User Interface of CellProfiler Analyst. A) Main toolbar; B) Image Gallery; C) Classifier; D) Plate Viewer.
Image Gallery
CellProfiler Analyst 2.0 offers a convenient new Image Gallery tool, in addition to the existing visualization/exploration tools with standard plotting and gating capabilities in version 1.0 (Jones et al. 2008). Image Gallery provides a convenient gridview allowing an overview of images from the entire experiment. A variety of options are provided to filter images based on experiment-specific metadata, e.g., gene name, compound treatments, etc. multiple filters can be combined to refine the search.
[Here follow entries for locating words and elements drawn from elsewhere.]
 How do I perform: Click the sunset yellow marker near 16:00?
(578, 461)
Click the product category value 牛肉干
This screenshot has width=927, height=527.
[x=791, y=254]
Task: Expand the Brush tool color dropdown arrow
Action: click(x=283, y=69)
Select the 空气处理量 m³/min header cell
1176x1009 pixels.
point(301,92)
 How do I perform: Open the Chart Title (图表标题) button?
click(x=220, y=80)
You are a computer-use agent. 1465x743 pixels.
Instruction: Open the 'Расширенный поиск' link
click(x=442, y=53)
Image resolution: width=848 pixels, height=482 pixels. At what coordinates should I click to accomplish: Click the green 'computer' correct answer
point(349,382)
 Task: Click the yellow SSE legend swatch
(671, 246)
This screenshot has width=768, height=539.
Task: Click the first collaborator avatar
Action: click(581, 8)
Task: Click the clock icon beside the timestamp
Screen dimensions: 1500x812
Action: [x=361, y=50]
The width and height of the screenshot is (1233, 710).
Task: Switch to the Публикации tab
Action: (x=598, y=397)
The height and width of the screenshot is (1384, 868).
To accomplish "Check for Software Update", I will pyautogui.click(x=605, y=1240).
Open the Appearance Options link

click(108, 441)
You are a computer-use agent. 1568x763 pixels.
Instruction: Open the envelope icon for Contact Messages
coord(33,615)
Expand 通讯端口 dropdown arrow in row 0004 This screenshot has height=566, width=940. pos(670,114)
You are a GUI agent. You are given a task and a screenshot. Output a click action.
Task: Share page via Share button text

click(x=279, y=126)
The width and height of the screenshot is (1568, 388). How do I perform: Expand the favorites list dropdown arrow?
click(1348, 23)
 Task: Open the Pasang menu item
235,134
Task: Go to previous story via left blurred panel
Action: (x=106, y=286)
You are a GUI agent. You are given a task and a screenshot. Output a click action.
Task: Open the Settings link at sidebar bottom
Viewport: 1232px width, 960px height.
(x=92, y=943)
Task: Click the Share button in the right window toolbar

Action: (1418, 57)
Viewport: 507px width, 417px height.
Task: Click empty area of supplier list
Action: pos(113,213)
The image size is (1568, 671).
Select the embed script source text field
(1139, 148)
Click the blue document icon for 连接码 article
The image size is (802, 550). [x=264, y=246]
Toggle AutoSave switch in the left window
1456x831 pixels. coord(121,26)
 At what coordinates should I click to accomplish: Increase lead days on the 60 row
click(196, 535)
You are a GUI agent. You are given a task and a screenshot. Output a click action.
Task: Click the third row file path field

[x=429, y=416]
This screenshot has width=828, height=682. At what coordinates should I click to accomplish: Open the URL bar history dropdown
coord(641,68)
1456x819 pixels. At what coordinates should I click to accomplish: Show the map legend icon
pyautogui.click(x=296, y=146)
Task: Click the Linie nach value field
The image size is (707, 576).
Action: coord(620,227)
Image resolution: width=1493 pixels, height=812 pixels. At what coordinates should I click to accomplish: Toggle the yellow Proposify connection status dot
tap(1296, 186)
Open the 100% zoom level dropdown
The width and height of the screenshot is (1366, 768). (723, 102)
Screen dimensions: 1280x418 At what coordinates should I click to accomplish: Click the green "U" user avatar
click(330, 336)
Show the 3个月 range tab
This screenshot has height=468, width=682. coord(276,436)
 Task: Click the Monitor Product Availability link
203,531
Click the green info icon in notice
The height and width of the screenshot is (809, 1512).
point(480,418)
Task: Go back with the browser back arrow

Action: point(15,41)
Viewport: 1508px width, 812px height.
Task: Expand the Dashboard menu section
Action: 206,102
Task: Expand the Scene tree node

Images can be displayed as a custom-sized thumbnail or in full resolution, and the color assigned to each channel in the image can be customized to highlight structures of interest. Individual segmented cells can be viewed for each image, and can be dragged and dropped into the Classifier window.
Plate Viewer
Many large-scale imaging experiments take place in multi-well plate format. Researchers are often interested in seeing their data overlaid on this format, to check for systematic sample quality issues, or to see results from controls placed in particular locations, at a glance. The new Plate Viewer tool displays aggregated and/or filtered measurements (according to customizable colormaps) or a thumbnail image for each well. Automatically-imported annotations can be viewed, and individual annotations can be manually added or deleted for each well.
Additional features
Additional features added to CellProfiler Analyst vs. version 1.0 have been described elsewhere, such as Tracer, a tool that complements the object tracking functionality of CellProfiler, including visualization and editing of tracks (Bray and Carpenter 2015), as well as workspaces for saving progress and display settings across sessions (Bray et al. 2012). The website, manual, and tutorials have been redesigned and updated to the new version.
3 Future directions
The redesigned CellProfiler Analyst contains useful classification and visualization features in an interactive interface that facilitates data analysis and exploration of biological images. Its code base forms a solid foundation for integrating new classifiers into the tool, potentially including deep learning architectures. We also intend to integrate methods for constructing per-sample “profiles” from raw morphological measurements to support morphological profiling applications (Caicedo, Singh, and Carpenter, in press; Bray et al., Nature Protocols, in press).
Funding
This work has been supported by the National Institutes of Health [R01GM089652 to AEC].
Conflict of Interest: none declared.
Acknowledgements
The authors thank members of their laboratory for contributing to the development of the software and this manuscript, especially Mark-Anthony Bray, Allen Goodman, Lee Kamentsky, Alison Kozol, David Logan, and Mohammad Rohban.